A spokesperson for the council says: “Where appropriate, we signpost businesses to other sources of support available from Enterprise Agencies, local universities and other partners. The Growth Hub, maintained by the North East LEP, brings together information on most business support and finance offers in the North East, and is a key route that we signpost businesses to.”
She continues: “We offer a good business support eco-system and a range of funding available to meet the needs of new and growing businesses as well as a range of excellent premises that provide affordable space to grow and network with other businesses.

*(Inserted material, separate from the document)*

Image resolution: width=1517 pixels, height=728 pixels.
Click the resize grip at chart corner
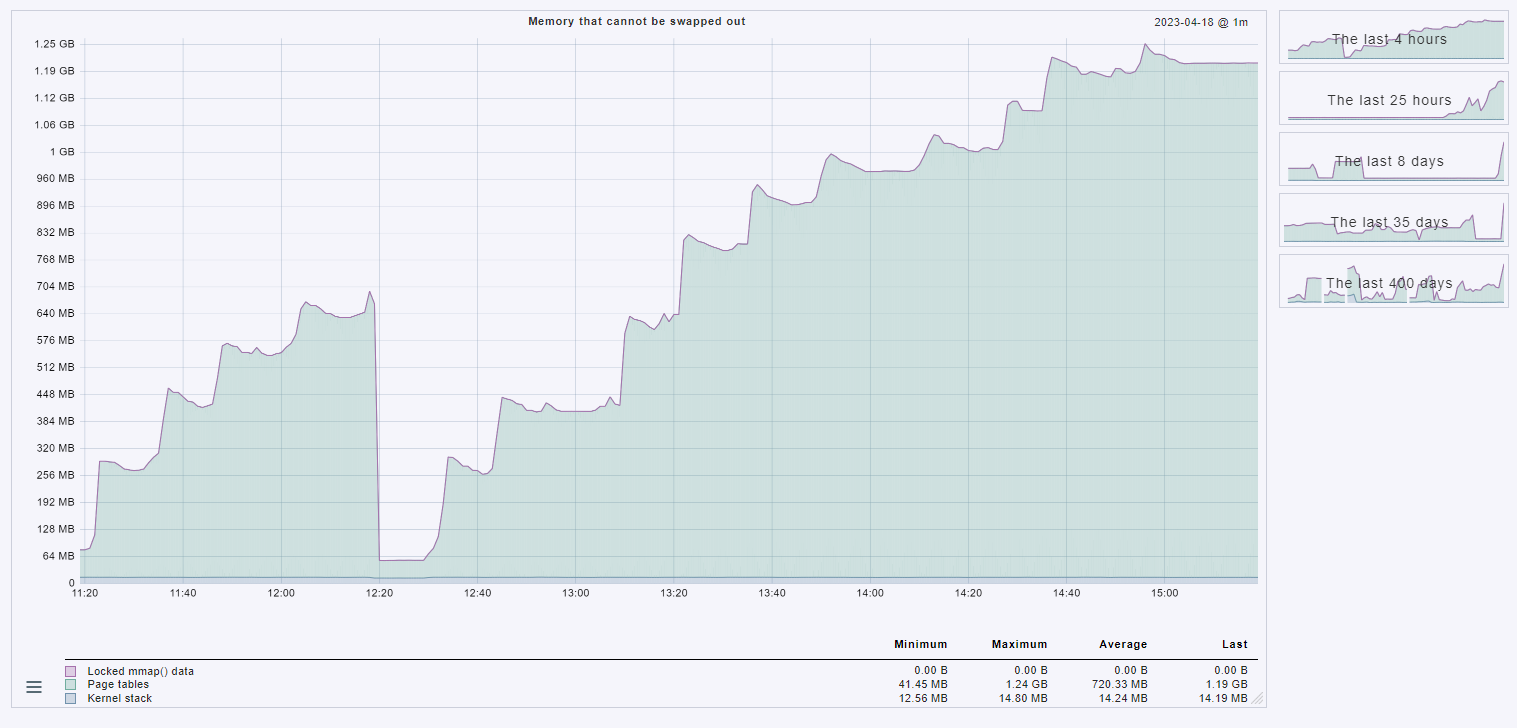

And we have a fantastic pool of talented people, with the highest density of students per capita of any UK city, and five universities within an hour’s travel producing a wide range of well-trained graduates.”
Meanwhile, there is also help and advice for businesses looking to expand in Yorkshire, as Sandy Needham, chief executive of West and North Yorkshire Chamber of Commerce, explains.
“We have a subsidiary company, BEF (Business Enterprise Finance Ltd) so we promote that source of lending. However, there are quite a number of sources and we refer businesses to the Leeds City Region Local Enterprise Partnership because they list a range of financial bodies and grants through their website and via their Growth Hubs, who deal with telephone enquiries. At any time, there are various funded programmes working with specific target groups and the banks of course, so a complicated and ever-changing picture.”